_Aim_:
How many lines in the listing below contain the string "height", with case counting? Reply with the number alone.

_Extracted material_:
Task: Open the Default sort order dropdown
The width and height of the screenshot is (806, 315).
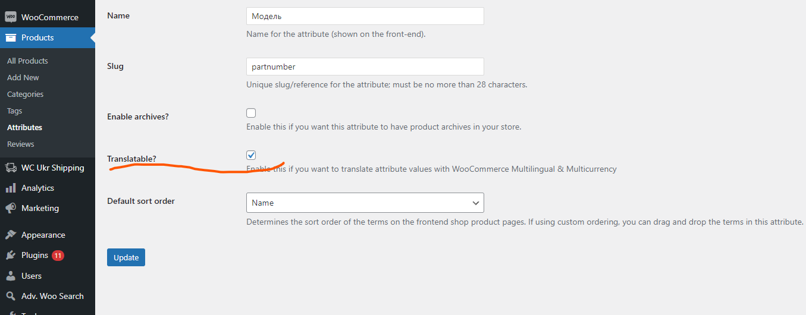Action: 365,203
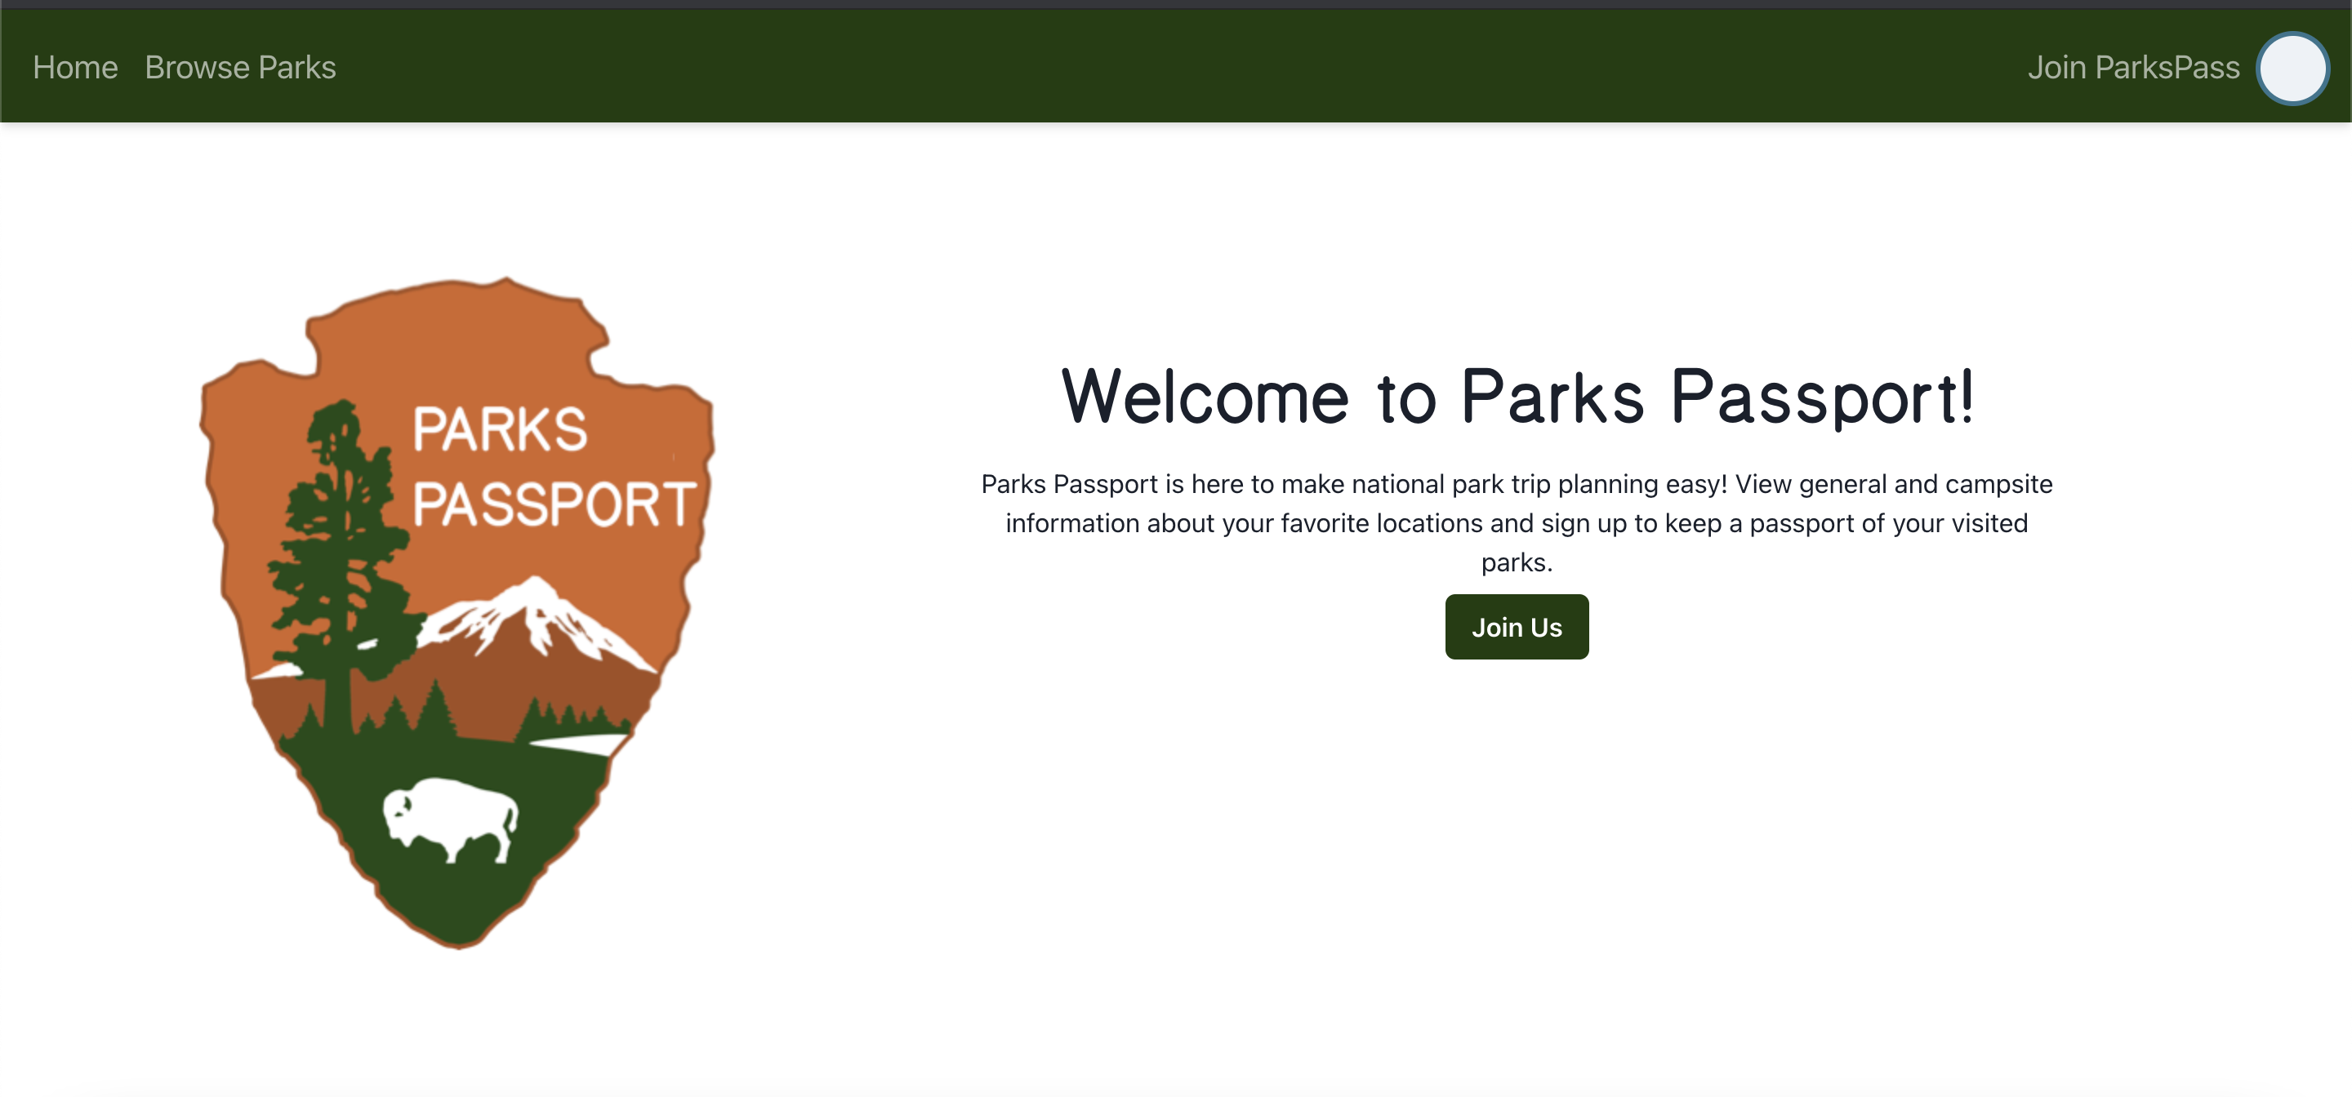The image size is (2352, 1097).
Task: Open the Browse Parks page
Action: (x=240, y=68)
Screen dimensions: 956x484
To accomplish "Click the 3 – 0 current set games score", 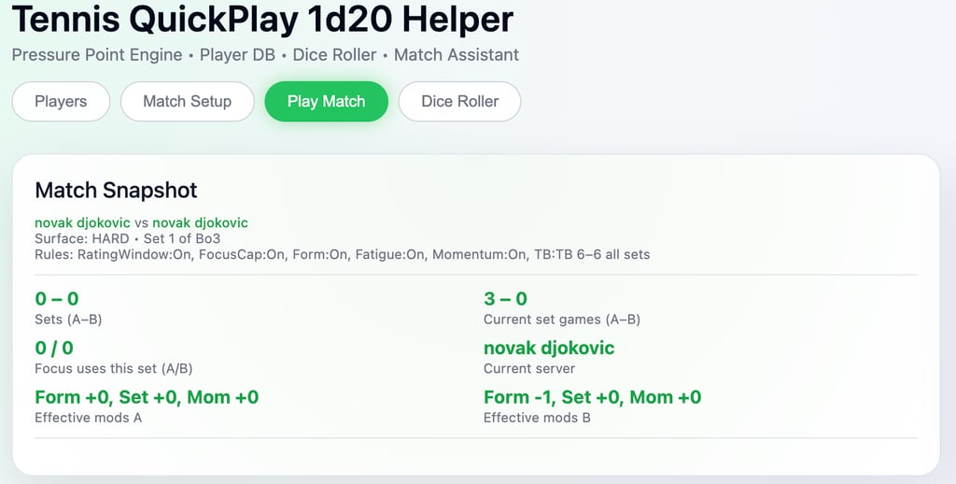I will [x=505, y=299].
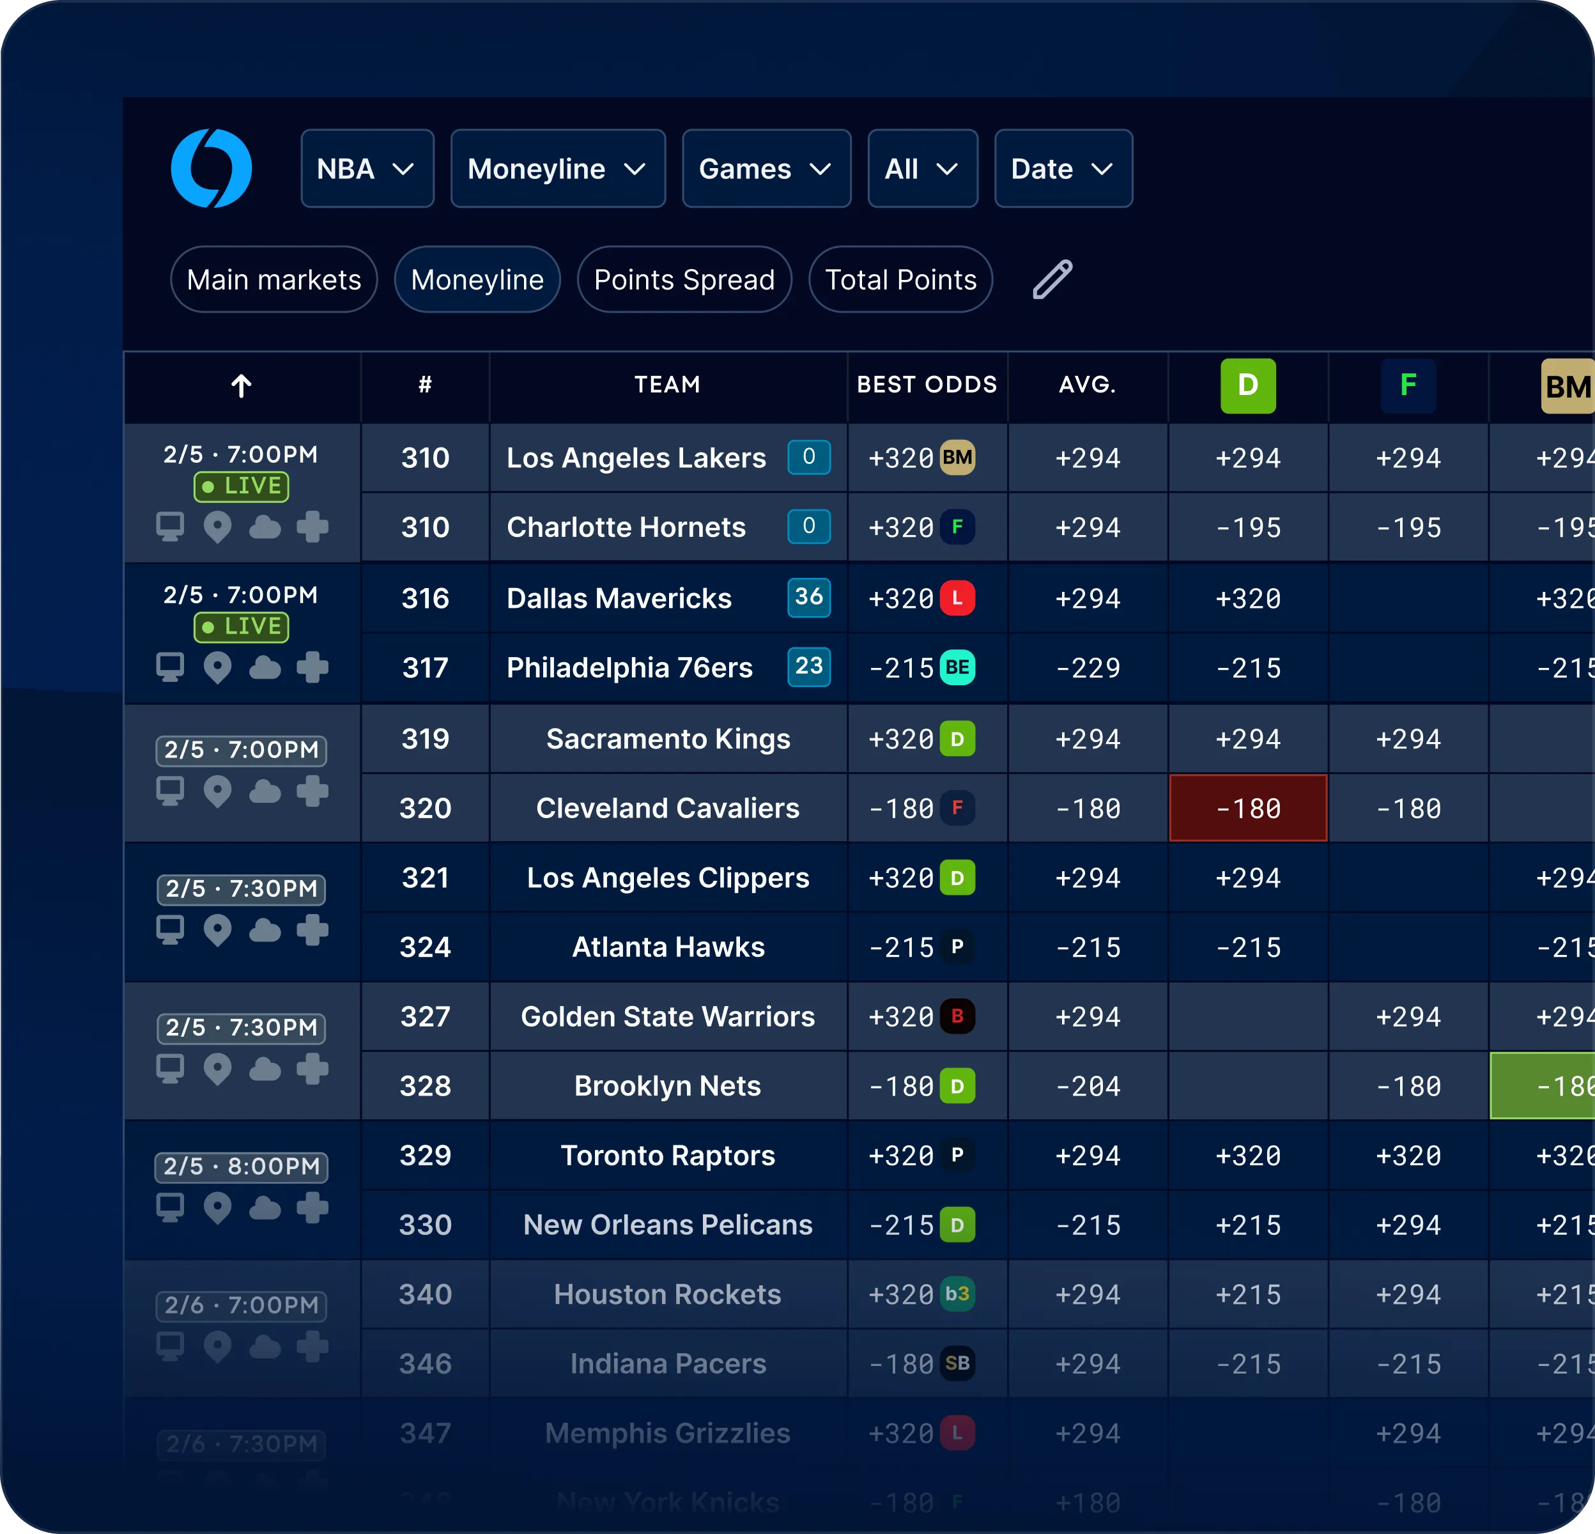Select the green D sportsbook column header
This screenshot has width=1595, height=1534.
[1248, 387]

_Output_:
2